*TASK TO CARRY OUT*
Repeat, word for word and with nothing added, each line from the one containing "Image resolution: width=650" to the final line of the data, keeping both ends. Pictures are not part of the copy.

*Collected data*
*** Block opens ***
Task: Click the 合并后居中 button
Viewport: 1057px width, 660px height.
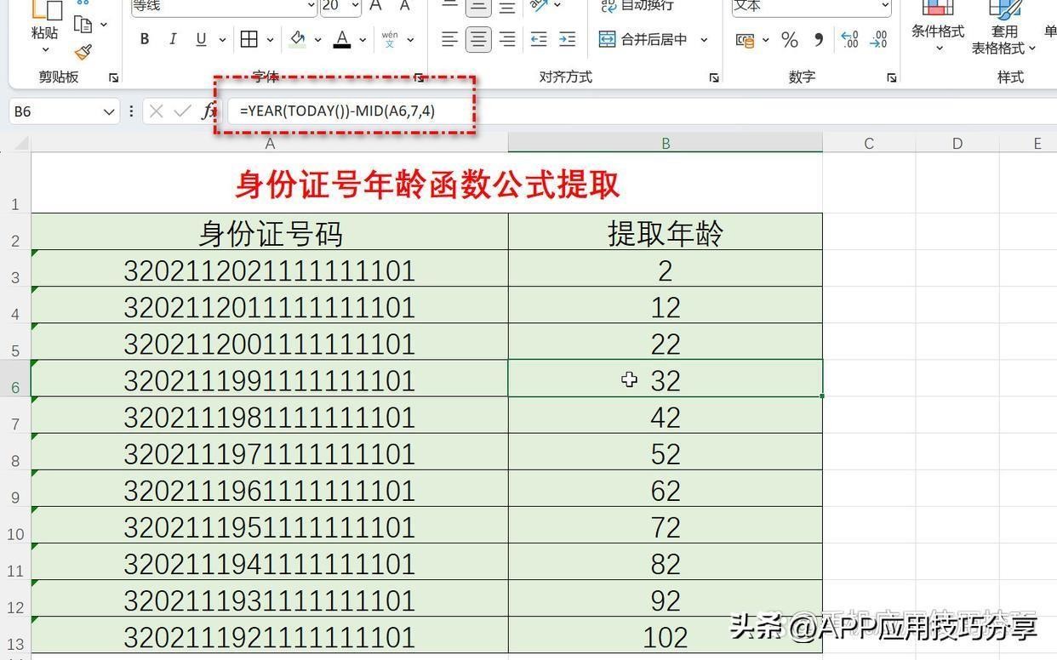Action: [643, 40]
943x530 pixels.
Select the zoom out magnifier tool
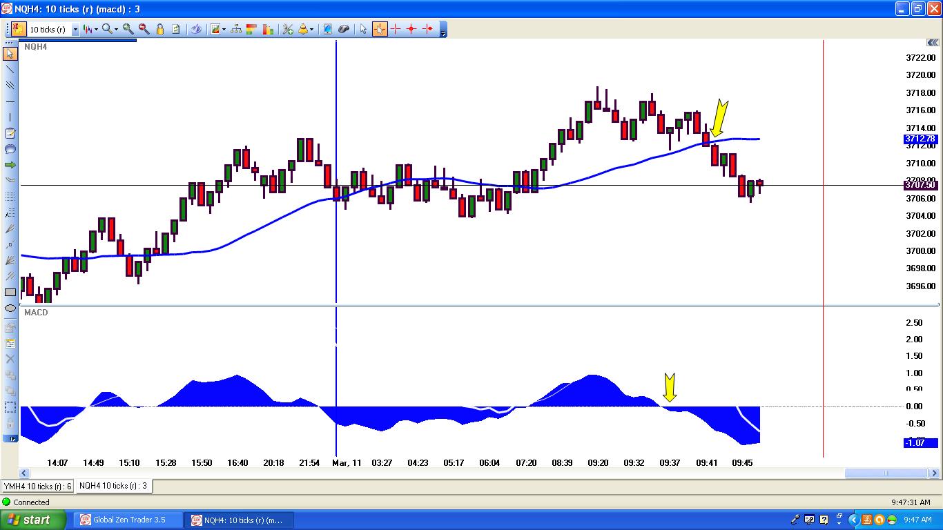point(144,29)
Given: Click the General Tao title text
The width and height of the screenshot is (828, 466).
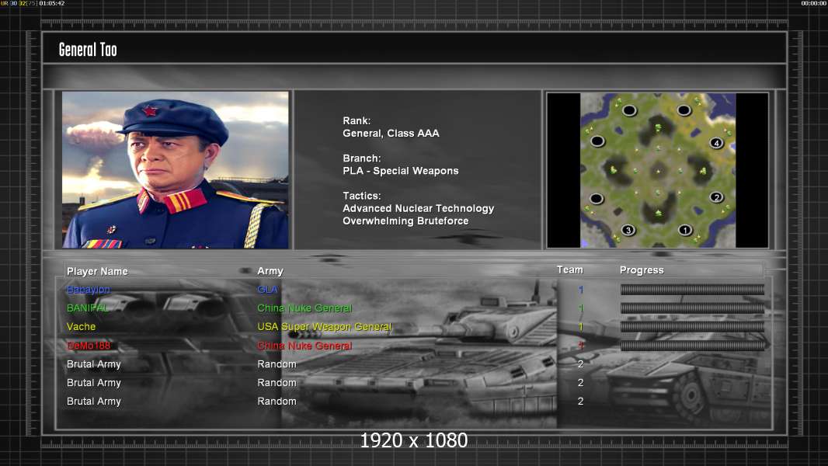Looking at the screenshot, I should tap(88, 50).
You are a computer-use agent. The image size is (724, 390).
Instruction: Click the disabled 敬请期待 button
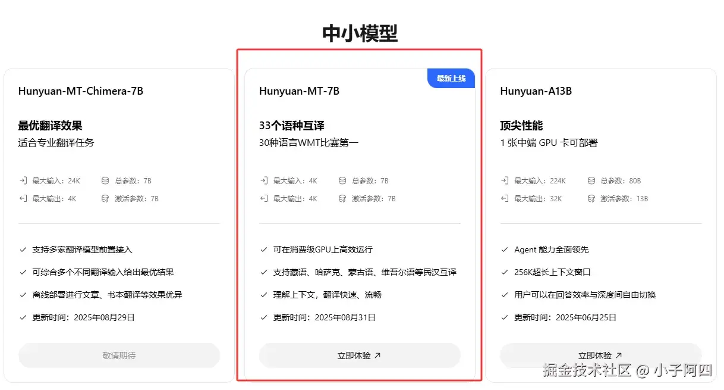119,355
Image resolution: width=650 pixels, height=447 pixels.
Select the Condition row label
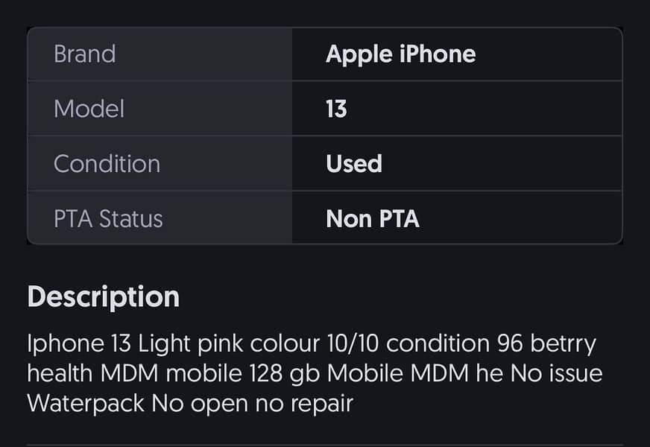(107, 163)
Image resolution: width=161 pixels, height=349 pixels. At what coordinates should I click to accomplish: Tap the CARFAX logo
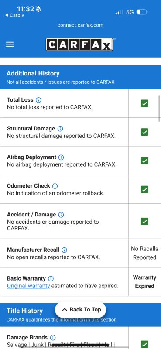80,44
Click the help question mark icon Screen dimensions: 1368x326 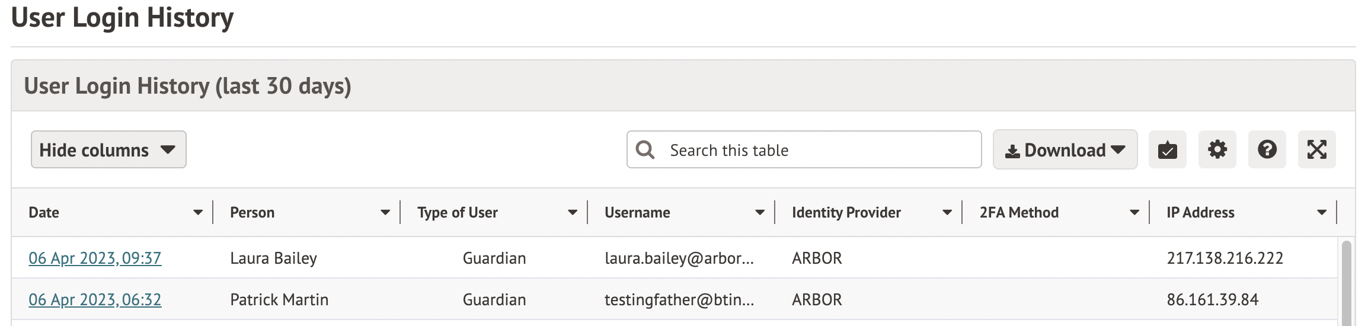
*** Block closes ***
*WRITTEN RESPONSE*
Image resolution: width=650 pixels, height=447 pixels.
Select the Condition row label
(107, 163)
Image resolution: width=161 pixels, height=349 pixels. At what coordinates should I click to accomplish: Tap the CARFAX logo
80,44
Click the help question mark icon Screen dimensions: 1368x326 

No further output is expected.